*What you are asked to do*.
Repeat word for word the line with "Task: Click the intersection" and every line after it until the records below run out.

*Exercise material*.

========

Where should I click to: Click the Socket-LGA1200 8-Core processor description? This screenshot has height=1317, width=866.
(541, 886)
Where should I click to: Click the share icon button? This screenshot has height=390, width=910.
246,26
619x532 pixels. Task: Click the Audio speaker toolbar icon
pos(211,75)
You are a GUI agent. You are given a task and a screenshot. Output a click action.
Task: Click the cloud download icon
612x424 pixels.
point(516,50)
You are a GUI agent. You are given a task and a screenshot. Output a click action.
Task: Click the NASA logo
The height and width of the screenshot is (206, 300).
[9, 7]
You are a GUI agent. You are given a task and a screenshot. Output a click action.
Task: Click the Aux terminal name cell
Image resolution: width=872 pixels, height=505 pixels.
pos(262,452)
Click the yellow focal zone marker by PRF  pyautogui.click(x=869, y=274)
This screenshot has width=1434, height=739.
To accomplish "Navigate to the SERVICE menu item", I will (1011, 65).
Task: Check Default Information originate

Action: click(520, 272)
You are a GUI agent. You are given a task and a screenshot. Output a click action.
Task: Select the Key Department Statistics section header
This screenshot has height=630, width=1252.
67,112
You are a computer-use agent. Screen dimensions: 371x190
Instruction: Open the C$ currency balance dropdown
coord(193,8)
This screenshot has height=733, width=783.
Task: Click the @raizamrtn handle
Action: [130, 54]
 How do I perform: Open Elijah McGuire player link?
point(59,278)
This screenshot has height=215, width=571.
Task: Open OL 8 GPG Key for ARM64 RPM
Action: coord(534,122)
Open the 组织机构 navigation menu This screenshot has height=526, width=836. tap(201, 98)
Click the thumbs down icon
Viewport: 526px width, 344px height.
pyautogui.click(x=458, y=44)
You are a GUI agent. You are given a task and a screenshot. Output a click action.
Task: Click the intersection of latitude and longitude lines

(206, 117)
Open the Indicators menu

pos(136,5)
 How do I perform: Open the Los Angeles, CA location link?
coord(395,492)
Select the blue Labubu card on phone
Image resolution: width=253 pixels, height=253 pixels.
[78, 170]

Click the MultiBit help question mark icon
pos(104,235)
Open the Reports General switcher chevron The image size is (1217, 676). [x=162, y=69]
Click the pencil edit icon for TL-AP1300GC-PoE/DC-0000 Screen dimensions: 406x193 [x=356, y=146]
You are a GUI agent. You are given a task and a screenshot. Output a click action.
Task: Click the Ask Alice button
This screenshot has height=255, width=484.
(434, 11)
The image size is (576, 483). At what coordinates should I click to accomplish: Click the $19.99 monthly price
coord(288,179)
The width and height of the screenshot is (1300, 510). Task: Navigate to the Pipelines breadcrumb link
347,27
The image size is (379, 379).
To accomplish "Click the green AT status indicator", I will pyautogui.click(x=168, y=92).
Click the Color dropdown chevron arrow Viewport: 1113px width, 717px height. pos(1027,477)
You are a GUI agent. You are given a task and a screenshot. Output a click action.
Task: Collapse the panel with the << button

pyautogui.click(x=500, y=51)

========

*Solution to this problem*.
Task: Click the intersection of latitude and longitude lines

(206, 117)
Open the Indicators menu

pos(136,5)
 How do I perform: Open the Los Angeles, CA location link?
coord(395,492)
Select the blue Labubu card on phone
Image resolution: width=253 pixels, height=253 pixels.
[78, 170]

Click the MultiBit help question mark icon
pos(104,235)
Open the Reports General switcher chevron The image size is (1217, 676). [x=162, y=69]
Click the pencil edit icon for TL-AP1300GC-PoE/DC-0000 Screen dimensions: 406x193 [x=356, y=146]
You are a GUI agent. You are given a task and a screenshot. Output a click action.
Task: Click the Ask Alice button
This screenshot has height=255, width=484.
(434, 11)
The image size is (576, 483). At what coordinates should I click to accomplish: Click the $19.99 monthly price
coord(288,179)
The width and height of the screenshot is (1300, 510). Task: Navigate to the Pipelines breadcrumb link
347,27
The image size is (379, 379).
To accomplish "Click the green AT status indicator", I will pyautogui.click(x=168, y=92).
Click the Color dropdown chevron arrow Viewport: 1113px width, 717px height. pos(1027,477)
You are a GUI agent. You are given a task and a screenshot. Output a click action.
Task: Collapse the panel with the << button

pyautogui.click(x=500, y=51)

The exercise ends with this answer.